Tuesday, May 23, 2006

One More Thought on The DaVinci Code


Now that the movie is out and seemingly doing well at the box office, permit me one more observation about the book and the movie. It is interesting, though; that the critics are panning it and my friends who have seen the movie say it is tiresome.

Dr. Jim Garlow visited us (Christ's Church of the Valley) for a presentation on Dan Brown’s controversial work. Garlow holds a Ph.D. in Church History and he knows his stuff. The problem I saw during his presentation is that those hearing him without a Church History background received a lot of information in a short time. It was like trying to take a drink from a fire hydrant.

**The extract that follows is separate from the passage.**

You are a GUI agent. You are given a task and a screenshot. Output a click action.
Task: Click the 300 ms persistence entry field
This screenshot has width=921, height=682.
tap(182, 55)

Garlow pointed out that the book left many believers confused and some abandoned the faith because of it. He contended the movie could do greater damage. While I haven’t yet seen the movie, I think he’s right. In spite of the fact that some of the overtly anti-Christian rhetoric is toned down, enough subtle information comes across that can do a lot of damage.

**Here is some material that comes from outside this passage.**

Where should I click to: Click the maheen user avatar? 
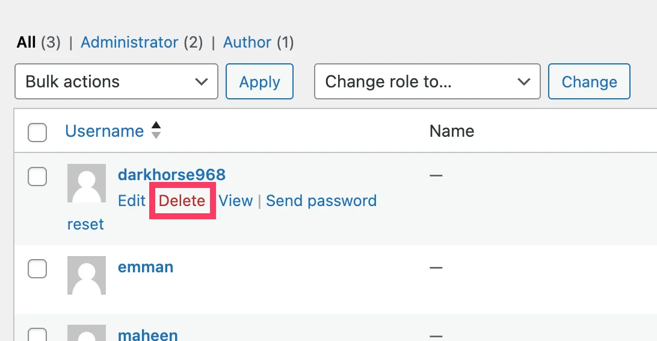87,333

Why do I think it can do so much damage? It is because most Christians are as historically illiterate as they are biblically illiterate. That’s not true just of the man and woman in the pew! Many church leaders hardly know more than the average Christian. All too many endured Church History in college and seminary thinking it was all about the theology of a bunch of dead guys. The man or woman in the pew endured courses in Western Civilization. They all too often slept through the boring lectures on the uniting of the Roman Empire under Constantine. As a result, they are at the mercy of every Tom, Dick, and Harry who turns Constantine into history’s “bad guy.” Writers like Dan Brown do pseudo-history and blatantly lie about Constantine and the Council of Nicaea and no one is the wiser. Brown can lie about the beginnings of Opus Dei because no one cares when it was actually founded. He can lie about the Templars because only a few know who or what they were. Adolf Hitler said, “If you tell a lie big enough and often enough it will be believed.”

I appreciated the fact that Garlow took the position that the book and the movie present a myriad of opportunities for Christians to “give a reason for the hope that lies within them” (1 Peter 3:15). But … you have to understand the reason for the hope! Somewhere somehow someone has to absorb some biblical and historical content in order to be able to share the truth when confronted with lies.

Oh, by the way! I’m convinced that most of our troubles in this country worsened when we stopped teaching history in the public schools. Contemporary “Social Studies” programs instill a mediocre – if that – understanding of who settled his continent, why it was settled, and how our country came to be. At North Canton (OH) Hoover High School which is one of the top schools in northeast Ohio, only advanced placement students took more than a rudimentary introduction to history. According to the school superintendent, “It just doesn’t seem to fit a program designed to help a young person make a living.”

Philosopher George Santayana said, “Those who refuse to learn the lessons of history are doomed to repeat them.” We – the church and the nation – are reaping what we’ve sown!